### Wybrany fragment
= = = = = = =

Motorola wyposażyła Moto G7 w NFC, więc możemy płacić zbliżeniowo przy pomocy tego smartfona. Co prawda taką możliwość ma sporo smartfonów w podobnej cenie, ale nie wszystkie – np. często polecane modele Xiaomi czy Meizu z tej półki cenowej nie mają NFC, co daje Motoroli przewagę nad tym konkurentami.
Inne aspekty łączności nie budzą większych zastrzeżeń. Wi-Fi 802.11ac działa w zakresie 2,4 i 5 GHz, zapewniając stabilne połączenie. Przy dobrym routerze zasięg jest bezproblemowy nawet przy zmianie kondygnacji. Na pokładzie nie zabrakło też USB typu C, szybkiej i dokładnej nawigacji GPS/A-GPS z GLONASS, Galileo i BeiDou oraz Bluetooth 5.0, ze wsparciem dla aptX, aptX HD i LDAC. Jest też radio FM.
Głośnik multimedialny jest jeden i położono go na dolnej krawędzi. Szkoda, że nie został on zintegrowany z głośnikiem do rozmów, tak jak w poprzednikach. Pocieszające jest to, że jest on naprawdę głośny i gra czysto. W zasadzie to samo mogę powiedzieć o jakości dźwięku na słuchawkach – to solidna średnia półka.
Moto G7 możemy zabezpieczyć biometrycznie na dwa sposoby. Pierwszą opcją jest czytnik linii papilarnych, tym razem położony na tylnym panelu. Działa on po prostu dobrze, zarówno jeśli chodzi o szybkość, jak i celność. Innym wyborem jest odblokowywanie wizerunkiem naszej twarzy, co z wiadomych względów jest mniej bezpieczne, choć niemal tak samo sprawne, o ile tylko wciśniemy wcześniej przycisk zasilania – przy wygaszonym ekranie skuteczność jest gorsza.

= = = = = = =

### Prezentowany materiał
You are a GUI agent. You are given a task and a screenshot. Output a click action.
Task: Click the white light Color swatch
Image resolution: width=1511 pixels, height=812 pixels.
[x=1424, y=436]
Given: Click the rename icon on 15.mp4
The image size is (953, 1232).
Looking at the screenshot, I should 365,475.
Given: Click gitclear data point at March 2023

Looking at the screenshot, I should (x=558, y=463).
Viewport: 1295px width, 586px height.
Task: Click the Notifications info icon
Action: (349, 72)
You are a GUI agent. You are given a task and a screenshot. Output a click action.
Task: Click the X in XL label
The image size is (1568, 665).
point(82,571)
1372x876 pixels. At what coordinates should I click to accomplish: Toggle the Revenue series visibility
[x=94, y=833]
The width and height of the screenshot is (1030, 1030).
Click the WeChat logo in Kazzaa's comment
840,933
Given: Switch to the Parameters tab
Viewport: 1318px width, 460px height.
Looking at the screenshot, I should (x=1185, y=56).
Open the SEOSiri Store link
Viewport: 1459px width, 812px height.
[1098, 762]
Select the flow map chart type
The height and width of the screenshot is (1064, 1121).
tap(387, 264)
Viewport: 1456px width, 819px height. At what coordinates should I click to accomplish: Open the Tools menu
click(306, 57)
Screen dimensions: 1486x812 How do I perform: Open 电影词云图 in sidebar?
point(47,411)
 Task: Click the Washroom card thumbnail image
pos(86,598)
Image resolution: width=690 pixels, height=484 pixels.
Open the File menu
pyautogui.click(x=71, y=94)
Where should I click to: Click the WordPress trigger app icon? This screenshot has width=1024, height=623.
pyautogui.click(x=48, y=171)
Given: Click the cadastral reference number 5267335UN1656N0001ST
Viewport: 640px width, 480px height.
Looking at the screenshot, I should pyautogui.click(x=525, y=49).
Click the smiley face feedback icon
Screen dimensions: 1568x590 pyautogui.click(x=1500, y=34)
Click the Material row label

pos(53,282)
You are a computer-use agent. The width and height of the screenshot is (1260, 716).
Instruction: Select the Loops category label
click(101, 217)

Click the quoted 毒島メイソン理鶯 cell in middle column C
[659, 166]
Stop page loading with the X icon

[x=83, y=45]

= = = = = = =

### Zadania do wykonania
(A) Gdzie według fragmentu o Moto G7 umieszczono w tym smartfonie czytnik linii papilarnych?
(B) Czy poniższe stwierdzenia zgadzają się z fragmentem o Moto G7? Przy każdym odpowiedz „tak” lub „nie” i przytocz rozstrzygające słowa tekstu.
(i) Moto G7 ma radio FM.
(ii) Głośnik multimedialny zintegrowano z głośnikiem do rozmów.
(iii) Wi-Fi w Moto G7 działa wyłącznie w paśmie 2,4 GHz.
(C) Wznów fragment o Moto G7 od miejsca, w którym się kończy.
Do wykonania zadań wiersze nie są potrzebne.

### Rozwiązania zadań
(A) Na tylnym panelu.

(B)
(i) Tak: „Jest też radio FM.”
(ii) Nie: „Szkoda, że nie został on zintegrowany z głośnikiem do rozmów, tak jak w poprzednikach.”
(iii) Nie: „Wi-Fi 802.11ac działa w zakresie 2,4 i 5 GHz”

(C)
Jako telefon Moto G7 sprawuje się nieźle. Żaden z moich rozmówców nie skarżył się na jakość połączeń, podobnie jak ja. Nie zauważyłem też, by smartfon gubił zasięg i dostęp do sieci tam, gdzie nie robiły tego inne modele konkurencyjnych marek. Spora część osób będzie zadowolona z tego, że Moto G7 ma dwa sloty na karty SIM i osobny slot na kartę pamięci, co jest idealnym rozwiązaniem.
Skoro już o przestrzeni na pliki mowa, to średniak Motoroli otrzymał 64 GB pamięci, z czego realnie dostajemy trochę ponad 50 GB.
Testowany model pracuje pod kontrolą Androida w wersji 9.0 Pie, z poprawkami bezpieczeństwa datowanymi na grudzień 2018 roku. Nie są one pierwszej świeżości, ale zawsze mogło być gorzej.
Generalnie jest to czysta wersja zielonego robota, jednak Motorola dodała od siebie kilka dodatków, które są praktyczne i ułatwiają korzystanie ze smartfona, ale jeśli ich nie potrzebujemy, to zawsze można je wyłączyć.
Do najważniejszych dodatków należą różnorakie gesty:
Warto też odnotować obecność Moto Display, czyli energooszczędnych powiadomień na wyłączonym ekranie. W ten sposób możemy podejrzeć godzinę, powiadomienia czy stan naładowania baterii bez konieczności wybudzania urządzenia.
Moto G7 nie ma za to zbyt wiele preinstalowanych programów – poza aplikacjami od Google nic nie rzuca się w oczy.
Motorola doszła do wniosku, że najlepszą opcją dla serii Moto G7 jest stworzenie jednego średniaka z naprawdę pojemnym akumulatorem (Moto G7 Power) i wyposażenie reszty rodziny w ogniwa typowe dla większości konkurentów. Z tego powodu Moto G7 ma baterię 3000 mAh, która zapewnia solidne minimum, jeśli chodzi o czas pracy na jednym ładowaniu.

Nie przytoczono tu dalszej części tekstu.